Panel discusses challenges for occupational therapists under the NDIS
24 October 2013
As part of the Sydney Ideas series, the Faculty of Health Sciences hosted a discussion on Wednesday 23 October featuring a panel of researchers, teachers and industry practitioners who spoke about implications for occupational therapists under the newly established National Disability Insurance Scheme (NDIS).
The National Disability Insurance Scheme is designed to help improve disability services and provide greater control and decision making for people with a disability in Australia.
The six panelists speaking at the Law Foyer were Rachel Norris, Professor Gwynnyth Llewellyn, Dr Rachael McDonald, Jennifer Duncan, Kim Bulkeley and Ann-Mason Furmage. Each panelist gave a presentation on their area of specialty followed by questions from the audience.
Professor Gwynnyth Llewellyn is the Director of the Centre for Disability Research & Policy at the University of Sydney. She spoke about education, employment and health as three areas Australia is falling down on its obligations to people with a disability, "Without health, education is challenging. Without education, employment is almost non-existent. We all… aspire to economic and social participation." Professor Llewellyn referred to the new government reform as a social policy innovation and said, "the NDIS is about social and economic participation."
"I think [the NDIS] is one of the most exciting things for participants with a disability and for health professionals who want to see people they treat getting the help they need and want from the system." said Associate Professor Lynette Mackenzie, head of Occupational Therapy at Sydney University.

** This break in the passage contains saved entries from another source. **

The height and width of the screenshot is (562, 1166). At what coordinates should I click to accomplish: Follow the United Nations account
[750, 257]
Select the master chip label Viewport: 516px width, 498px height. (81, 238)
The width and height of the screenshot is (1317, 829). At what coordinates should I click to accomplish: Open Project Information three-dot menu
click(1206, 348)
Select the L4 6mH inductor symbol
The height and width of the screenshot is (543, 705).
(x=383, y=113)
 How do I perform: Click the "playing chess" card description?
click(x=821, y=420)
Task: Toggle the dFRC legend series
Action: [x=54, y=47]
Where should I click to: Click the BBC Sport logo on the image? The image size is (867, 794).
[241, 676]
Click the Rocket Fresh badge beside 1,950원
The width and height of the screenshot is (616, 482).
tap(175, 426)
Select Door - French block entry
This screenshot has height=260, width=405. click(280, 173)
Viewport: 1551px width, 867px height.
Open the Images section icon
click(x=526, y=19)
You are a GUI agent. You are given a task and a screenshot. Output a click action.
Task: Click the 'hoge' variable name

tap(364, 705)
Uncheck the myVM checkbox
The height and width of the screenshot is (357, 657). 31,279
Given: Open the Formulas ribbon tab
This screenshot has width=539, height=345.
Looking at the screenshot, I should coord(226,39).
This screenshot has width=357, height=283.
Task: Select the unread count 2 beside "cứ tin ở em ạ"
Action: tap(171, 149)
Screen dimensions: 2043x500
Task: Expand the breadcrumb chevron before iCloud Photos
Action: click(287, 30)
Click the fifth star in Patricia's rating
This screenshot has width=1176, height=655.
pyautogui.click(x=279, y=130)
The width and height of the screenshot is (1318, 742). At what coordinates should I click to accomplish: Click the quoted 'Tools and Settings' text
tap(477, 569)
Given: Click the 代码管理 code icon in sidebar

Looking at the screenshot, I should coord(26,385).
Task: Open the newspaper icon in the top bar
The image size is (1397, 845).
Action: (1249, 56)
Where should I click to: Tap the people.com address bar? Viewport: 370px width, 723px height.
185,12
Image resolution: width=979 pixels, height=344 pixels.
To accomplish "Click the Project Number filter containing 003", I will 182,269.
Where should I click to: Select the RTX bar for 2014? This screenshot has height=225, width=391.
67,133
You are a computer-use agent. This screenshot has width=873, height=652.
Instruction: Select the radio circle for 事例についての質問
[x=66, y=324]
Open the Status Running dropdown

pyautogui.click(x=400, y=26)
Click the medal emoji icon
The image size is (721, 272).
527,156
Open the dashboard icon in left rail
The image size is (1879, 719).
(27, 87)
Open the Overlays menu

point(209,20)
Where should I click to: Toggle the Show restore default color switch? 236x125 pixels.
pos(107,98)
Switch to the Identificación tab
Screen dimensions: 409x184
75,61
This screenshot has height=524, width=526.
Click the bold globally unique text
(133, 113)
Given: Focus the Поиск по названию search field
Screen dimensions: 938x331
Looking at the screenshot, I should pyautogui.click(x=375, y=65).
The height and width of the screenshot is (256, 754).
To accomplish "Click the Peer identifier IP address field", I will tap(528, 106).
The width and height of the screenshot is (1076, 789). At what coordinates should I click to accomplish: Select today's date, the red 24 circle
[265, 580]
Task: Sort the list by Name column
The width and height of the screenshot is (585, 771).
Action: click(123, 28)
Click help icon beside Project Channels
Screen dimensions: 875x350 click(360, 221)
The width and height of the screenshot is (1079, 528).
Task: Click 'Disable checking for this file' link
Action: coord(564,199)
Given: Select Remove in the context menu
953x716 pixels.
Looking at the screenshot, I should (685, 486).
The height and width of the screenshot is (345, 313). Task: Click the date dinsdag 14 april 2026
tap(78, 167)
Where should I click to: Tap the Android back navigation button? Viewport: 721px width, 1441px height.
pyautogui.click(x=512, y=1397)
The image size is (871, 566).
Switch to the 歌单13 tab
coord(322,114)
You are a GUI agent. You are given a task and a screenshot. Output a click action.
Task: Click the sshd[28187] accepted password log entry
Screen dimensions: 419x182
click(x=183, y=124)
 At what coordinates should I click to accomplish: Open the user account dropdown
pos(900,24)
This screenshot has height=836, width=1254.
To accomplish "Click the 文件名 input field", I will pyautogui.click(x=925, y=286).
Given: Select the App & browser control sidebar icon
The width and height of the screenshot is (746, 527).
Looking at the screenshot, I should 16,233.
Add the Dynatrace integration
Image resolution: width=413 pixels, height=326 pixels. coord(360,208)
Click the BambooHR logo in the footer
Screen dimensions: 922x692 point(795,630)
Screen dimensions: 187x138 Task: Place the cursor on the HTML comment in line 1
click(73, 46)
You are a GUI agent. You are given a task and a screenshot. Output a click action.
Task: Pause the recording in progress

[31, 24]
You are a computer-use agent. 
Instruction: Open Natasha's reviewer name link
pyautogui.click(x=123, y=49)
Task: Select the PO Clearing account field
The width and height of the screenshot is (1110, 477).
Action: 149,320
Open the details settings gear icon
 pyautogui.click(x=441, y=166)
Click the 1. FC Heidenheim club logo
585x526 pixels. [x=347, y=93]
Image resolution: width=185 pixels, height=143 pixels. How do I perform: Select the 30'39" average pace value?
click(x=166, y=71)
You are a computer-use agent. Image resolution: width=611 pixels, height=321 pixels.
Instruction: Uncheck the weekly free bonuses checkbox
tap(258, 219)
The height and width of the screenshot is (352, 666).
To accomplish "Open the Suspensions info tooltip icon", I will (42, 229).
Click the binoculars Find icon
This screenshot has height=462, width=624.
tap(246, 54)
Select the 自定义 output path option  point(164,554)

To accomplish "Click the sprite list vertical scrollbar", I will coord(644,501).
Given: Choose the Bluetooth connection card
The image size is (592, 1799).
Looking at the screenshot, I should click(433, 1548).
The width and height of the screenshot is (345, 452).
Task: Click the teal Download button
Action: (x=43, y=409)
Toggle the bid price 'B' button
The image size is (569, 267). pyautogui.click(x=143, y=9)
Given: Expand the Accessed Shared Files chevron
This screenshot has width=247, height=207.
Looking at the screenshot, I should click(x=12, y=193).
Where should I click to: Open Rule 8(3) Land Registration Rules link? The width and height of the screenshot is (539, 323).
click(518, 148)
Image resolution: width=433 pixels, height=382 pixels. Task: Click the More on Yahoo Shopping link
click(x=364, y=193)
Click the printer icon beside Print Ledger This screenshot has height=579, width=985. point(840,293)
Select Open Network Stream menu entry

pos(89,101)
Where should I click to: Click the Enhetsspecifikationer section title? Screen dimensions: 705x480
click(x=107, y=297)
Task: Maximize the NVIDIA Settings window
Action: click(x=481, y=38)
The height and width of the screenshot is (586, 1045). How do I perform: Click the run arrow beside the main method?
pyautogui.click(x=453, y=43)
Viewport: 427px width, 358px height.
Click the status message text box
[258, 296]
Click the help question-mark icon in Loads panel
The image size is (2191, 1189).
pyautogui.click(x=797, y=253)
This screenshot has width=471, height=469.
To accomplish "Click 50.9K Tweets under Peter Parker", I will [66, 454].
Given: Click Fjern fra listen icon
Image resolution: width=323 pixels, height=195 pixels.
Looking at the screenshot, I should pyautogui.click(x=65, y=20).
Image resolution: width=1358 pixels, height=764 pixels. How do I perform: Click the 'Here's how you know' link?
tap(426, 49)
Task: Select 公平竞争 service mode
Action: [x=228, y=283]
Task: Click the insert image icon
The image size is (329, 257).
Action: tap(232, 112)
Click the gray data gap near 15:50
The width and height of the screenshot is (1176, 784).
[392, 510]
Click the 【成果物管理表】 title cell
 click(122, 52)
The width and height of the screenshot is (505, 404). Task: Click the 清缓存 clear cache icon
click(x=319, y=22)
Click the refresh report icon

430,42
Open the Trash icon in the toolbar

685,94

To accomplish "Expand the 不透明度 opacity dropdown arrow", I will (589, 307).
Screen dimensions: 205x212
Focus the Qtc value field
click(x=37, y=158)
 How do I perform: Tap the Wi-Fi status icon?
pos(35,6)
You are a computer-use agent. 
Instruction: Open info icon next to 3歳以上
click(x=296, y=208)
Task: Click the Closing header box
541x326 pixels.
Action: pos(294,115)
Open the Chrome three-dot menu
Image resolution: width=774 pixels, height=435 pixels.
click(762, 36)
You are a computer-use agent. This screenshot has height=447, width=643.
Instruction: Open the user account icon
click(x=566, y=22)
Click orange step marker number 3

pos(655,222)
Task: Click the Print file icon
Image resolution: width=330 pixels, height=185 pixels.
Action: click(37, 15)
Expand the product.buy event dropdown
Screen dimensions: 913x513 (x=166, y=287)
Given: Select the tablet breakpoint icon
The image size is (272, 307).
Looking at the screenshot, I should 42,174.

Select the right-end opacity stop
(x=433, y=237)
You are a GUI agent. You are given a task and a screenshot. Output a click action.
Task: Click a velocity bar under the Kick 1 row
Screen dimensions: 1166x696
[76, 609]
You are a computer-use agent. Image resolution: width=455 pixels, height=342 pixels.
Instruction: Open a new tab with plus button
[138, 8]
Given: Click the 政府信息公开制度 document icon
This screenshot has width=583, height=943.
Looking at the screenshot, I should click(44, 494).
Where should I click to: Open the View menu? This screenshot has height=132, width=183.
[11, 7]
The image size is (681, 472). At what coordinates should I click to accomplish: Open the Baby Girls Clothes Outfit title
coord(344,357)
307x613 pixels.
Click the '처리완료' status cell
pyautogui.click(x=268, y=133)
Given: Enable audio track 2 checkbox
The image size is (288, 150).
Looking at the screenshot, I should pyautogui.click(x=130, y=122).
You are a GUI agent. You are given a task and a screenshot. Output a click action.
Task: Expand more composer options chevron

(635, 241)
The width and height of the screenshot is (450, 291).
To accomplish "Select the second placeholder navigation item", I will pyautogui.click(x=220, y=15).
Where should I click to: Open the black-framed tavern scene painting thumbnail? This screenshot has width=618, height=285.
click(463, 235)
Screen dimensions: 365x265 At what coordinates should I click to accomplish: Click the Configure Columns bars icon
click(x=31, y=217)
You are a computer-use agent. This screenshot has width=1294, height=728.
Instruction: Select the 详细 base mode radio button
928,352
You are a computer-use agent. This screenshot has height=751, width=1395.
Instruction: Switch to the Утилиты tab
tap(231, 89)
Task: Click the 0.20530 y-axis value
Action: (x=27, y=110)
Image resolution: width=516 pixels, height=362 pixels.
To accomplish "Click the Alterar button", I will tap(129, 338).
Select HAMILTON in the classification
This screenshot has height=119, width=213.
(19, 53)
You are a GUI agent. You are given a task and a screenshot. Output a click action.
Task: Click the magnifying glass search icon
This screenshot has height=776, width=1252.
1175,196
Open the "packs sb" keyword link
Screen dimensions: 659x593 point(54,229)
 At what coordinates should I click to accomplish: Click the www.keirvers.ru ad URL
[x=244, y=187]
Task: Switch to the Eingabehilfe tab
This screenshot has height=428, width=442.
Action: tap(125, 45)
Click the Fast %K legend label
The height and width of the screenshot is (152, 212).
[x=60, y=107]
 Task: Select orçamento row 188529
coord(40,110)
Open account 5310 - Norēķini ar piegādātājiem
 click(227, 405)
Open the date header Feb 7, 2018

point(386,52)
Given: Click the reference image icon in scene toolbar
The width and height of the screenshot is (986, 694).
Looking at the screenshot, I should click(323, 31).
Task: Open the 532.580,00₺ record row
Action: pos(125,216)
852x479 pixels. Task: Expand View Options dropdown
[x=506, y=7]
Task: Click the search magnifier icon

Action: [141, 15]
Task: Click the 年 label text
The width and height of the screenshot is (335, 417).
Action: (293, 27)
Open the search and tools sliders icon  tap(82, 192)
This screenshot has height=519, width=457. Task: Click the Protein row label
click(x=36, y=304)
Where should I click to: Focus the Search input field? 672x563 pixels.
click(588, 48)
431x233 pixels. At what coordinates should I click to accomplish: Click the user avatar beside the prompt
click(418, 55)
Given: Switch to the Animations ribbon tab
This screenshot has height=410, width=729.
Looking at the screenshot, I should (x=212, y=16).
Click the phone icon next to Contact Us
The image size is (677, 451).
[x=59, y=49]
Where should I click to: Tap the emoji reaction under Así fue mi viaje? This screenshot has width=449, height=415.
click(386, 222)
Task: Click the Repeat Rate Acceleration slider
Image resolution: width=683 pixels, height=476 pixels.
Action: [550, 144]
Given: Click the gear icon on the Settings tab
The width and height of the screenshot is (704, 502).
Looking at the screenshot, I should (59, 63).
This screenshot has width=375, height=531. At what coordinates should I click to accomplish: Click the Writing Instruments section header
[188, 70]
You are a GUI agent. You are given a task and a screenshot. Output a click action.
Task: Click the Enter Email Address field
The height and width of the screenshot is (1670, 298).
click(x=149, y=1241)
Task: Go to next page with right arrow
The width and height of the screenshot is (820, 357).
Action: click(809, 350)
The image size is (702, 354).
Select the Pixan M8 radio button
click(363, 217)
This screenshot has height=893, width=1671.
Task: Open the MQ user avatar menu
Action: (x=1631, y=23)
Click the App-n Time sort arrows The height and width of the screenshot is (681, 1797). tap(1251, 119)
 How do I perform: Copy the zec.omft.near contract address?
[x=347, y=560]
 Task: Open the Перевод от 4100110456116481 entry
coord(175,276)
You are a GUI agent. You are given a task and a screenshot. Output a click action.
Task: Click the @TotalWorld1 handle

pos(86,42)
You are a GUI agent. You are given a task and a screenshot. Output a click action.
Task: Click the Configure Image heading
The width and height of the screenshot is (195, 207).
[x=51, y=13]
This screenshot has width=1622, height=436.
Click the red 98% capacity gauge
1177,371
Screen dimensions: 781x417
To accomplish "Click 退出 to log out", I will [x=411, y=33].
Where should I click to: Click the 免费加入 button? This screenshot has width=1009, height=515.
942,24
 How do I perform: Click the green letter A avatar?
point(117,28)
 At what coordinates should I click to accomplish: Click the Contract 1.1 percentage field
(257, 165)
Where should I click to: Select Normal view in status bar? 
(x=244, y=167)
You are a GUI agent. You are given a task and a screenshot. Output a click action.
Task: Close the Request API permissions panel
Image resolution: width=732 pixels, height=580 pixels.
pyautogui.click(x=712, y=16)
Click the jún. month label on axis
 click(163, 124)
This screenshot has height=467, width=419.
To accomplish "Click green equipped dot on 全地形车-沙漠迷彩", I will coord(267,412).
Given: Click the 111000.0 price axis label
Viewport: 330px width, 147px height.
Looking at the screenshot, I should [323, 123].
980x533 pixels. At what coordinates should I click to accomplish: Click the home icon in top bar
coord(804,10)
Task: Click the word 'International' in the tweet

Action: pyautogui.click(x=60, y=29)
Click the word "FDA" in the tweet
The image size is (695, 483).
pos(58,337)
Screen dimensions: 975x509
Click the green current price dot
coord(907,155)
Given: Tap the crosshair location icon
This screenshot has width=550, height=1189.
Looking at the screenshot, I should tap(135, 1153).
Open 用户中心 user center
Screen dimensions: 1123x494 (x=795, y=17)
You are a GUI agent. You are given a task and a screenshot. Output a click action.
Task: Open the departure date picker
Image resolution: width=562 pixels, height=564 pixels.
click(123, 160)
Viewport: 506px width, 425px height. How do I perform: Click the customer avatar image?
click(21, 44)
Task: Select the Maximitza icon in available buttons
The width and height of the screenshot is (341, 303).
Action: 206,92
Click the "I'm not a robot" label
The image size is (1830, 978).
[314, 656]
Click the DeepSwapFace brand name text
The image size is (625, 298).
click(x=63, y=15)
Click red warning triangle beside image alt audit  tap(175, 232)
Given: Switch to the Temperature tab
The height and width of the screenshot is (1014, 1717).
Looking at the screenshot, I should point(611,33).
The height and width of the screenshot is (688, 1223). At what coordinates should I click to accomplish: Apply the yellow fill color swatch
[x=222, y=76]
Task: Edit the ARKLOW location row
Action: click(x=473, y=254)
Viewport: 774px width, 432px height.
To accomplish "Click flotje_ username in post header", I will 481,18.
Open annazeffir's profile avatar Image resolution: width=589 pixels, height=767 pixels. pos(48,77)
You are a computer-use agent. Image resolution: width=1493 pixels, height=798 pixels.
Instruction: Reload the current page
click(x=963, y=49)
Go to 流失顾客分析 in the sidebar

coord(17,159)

Launched in NSW, Victoria, South Australia and Tasmania on 1 July this year, the NDIS is a fundamental change in service delivery for people with disabilities and will demand a different approach for service, especially for occupational therapists. "For occupational therapists as well as other health professionals there will be a major challenge in actually being person-centered in their practice" said A/Prof Mackenzie, "It will mean seeking out feedback from recipients of services about just how person-centered they are."
"People with a disability will have a say in their own care, and should have more control over what health professionals can help them with" say Mackenzie, "So often people with disabilities have to be content with what they are offered rather than with what they need or aspire to in their lives."